_Try it_. The expected output is an exact copy of each line from the line with "Minimize the Scope2 window" through the end of the data below, with no pictures in it.
-*-*-
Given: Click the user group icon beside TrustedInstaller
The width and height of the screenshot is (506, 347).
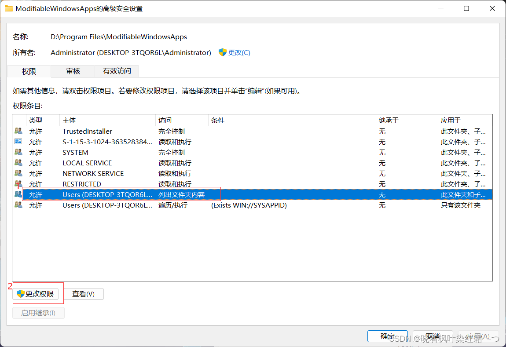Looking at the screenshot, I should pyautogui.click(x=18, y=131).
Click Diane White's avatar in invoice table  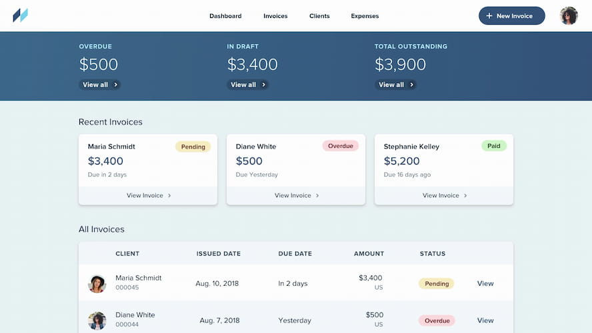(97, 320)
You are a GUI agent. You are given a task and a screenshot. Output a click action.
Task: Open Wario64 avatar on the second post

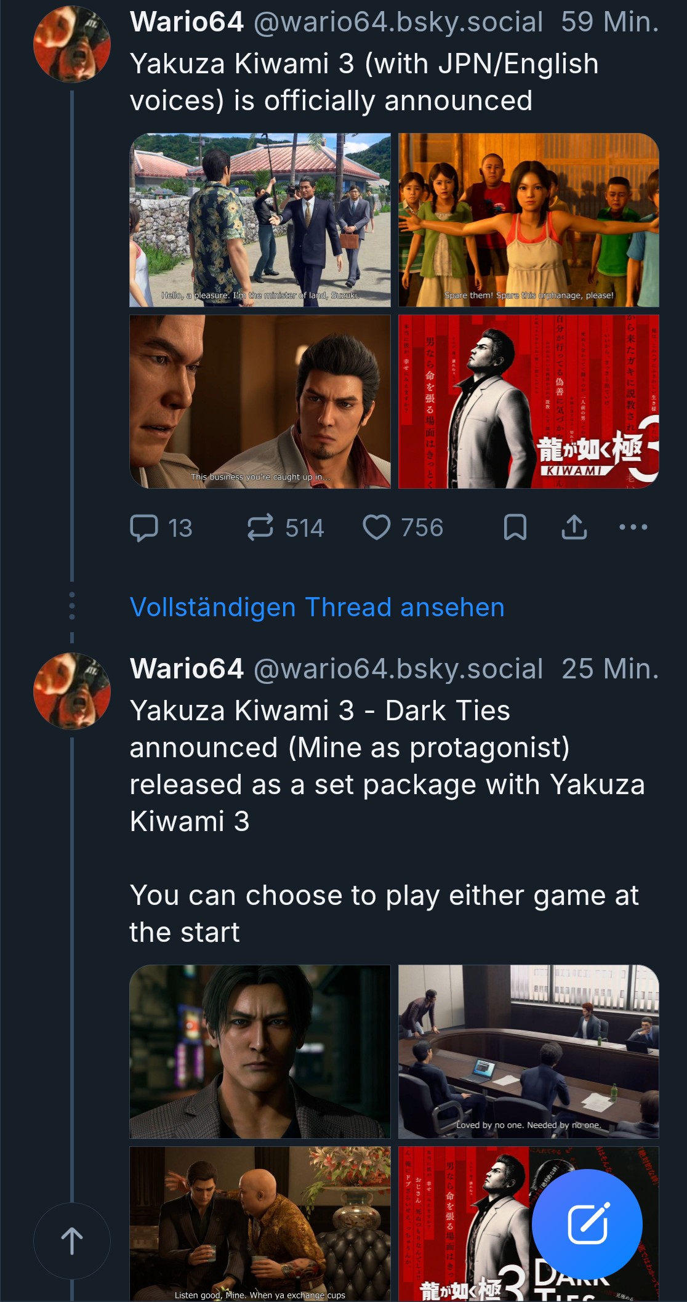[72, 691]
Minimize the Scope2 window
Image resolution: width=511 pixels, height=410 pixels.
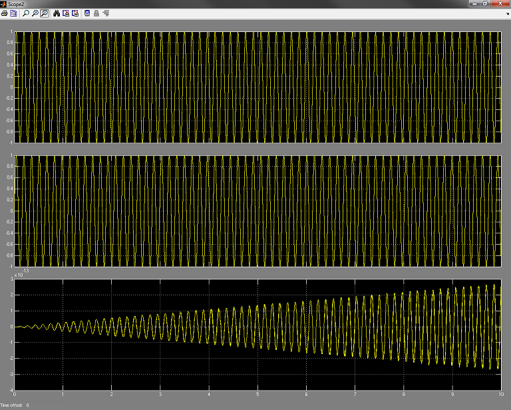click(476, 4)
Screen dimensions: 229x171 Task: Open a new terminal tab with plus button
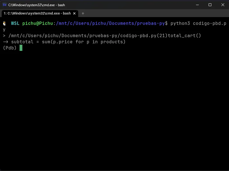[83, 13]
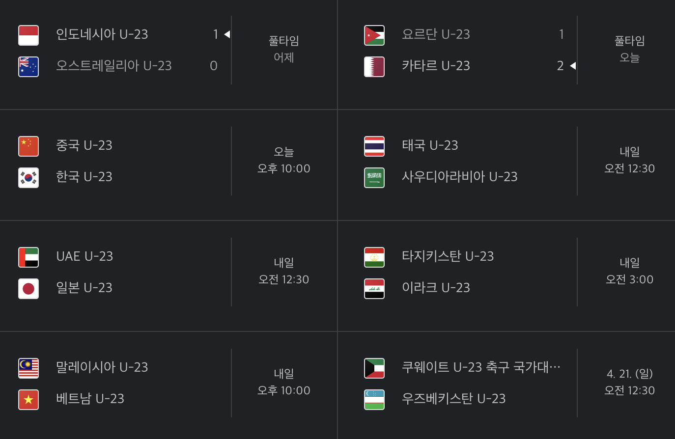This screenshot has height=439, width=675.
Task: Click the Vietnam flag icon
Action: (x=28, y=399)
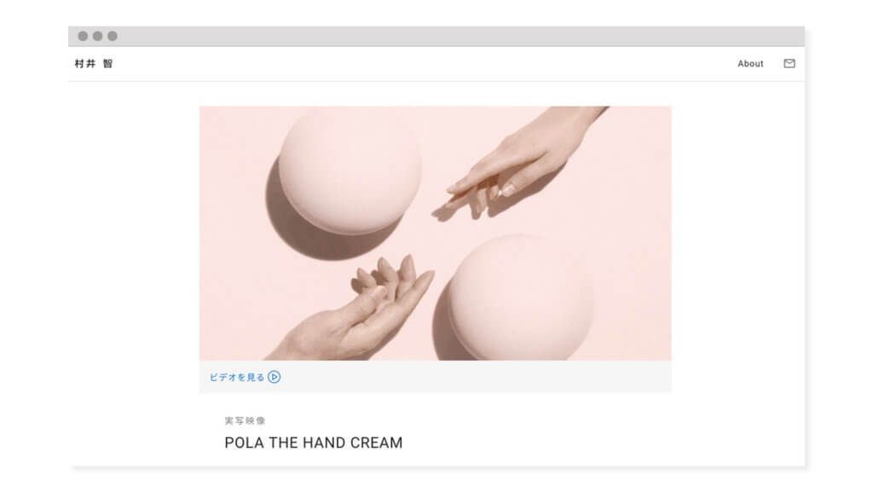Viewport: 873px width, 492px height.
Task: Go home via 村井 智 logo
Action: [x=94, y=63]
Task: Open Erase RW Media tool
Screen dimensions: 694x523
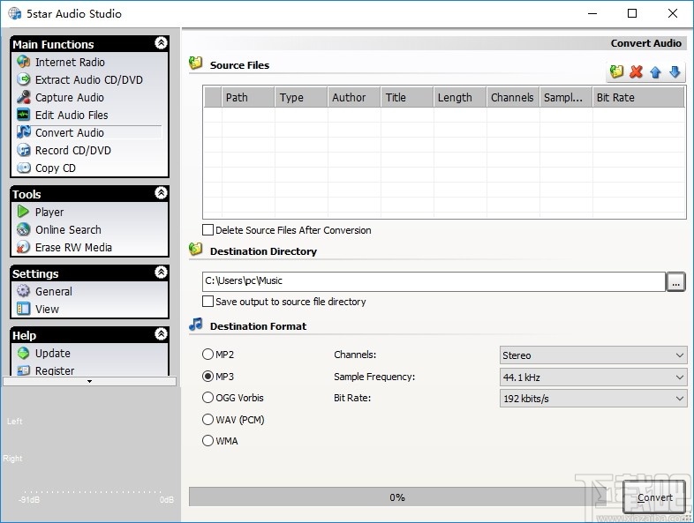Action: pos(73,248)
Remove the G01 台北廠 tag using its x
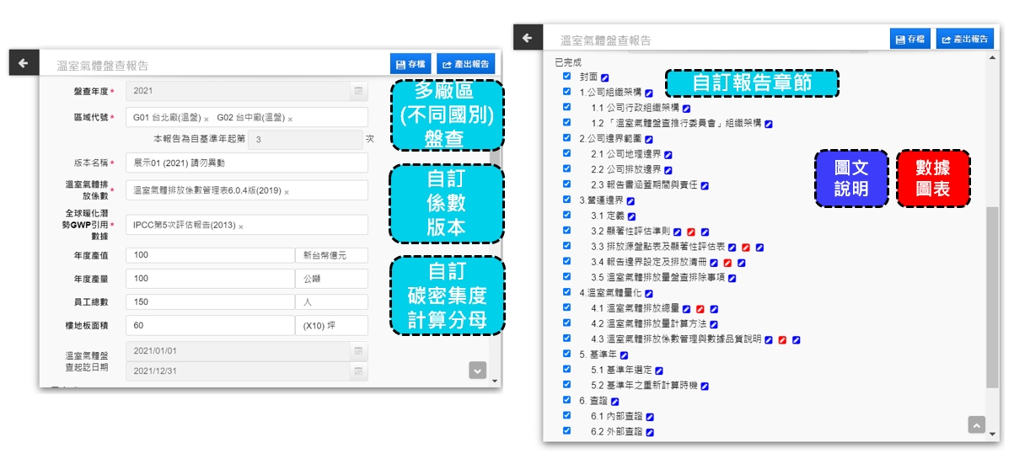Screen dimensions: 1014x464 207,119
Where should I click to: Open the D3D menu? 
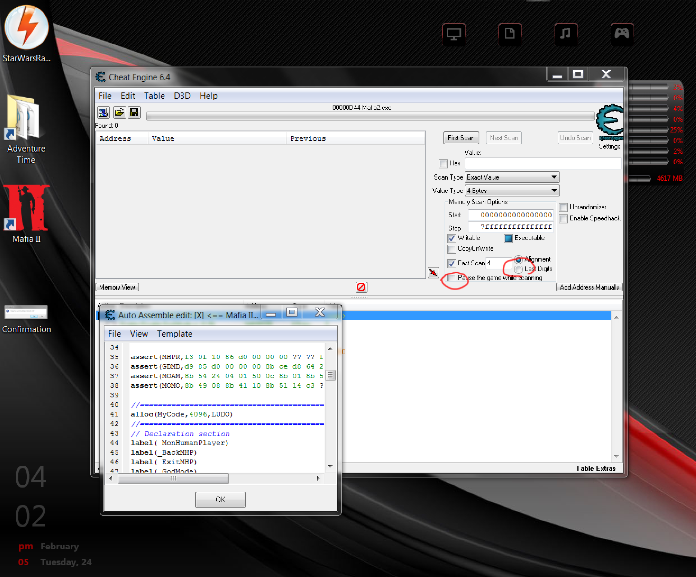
-*-*-
_Answer space_.
Minimize the Scope2 window
Image resolution: width=511 pixels, height=410 pixels.
click(476, 4)
Screen dimensions: 229x171 Task: Open a new terminal tab with plus button
[83, 13]
This screenshot has height=439, width=675.
Task: Click the Vietnam flag icon
Action: (x=28, y=399)
Viewport: 873px width, 492px height.
Task: Go home via 村井 智 logo
Action: [x=94, y=63]
Task: Open Erase RW Media tool
Screen dimensions: 694x523
Action: pos(73,248)
Remove the G01 台北廠 tag using its x
Screen dimensions: 1014x464 207,119
Where should I click to: Open the D3D menu? 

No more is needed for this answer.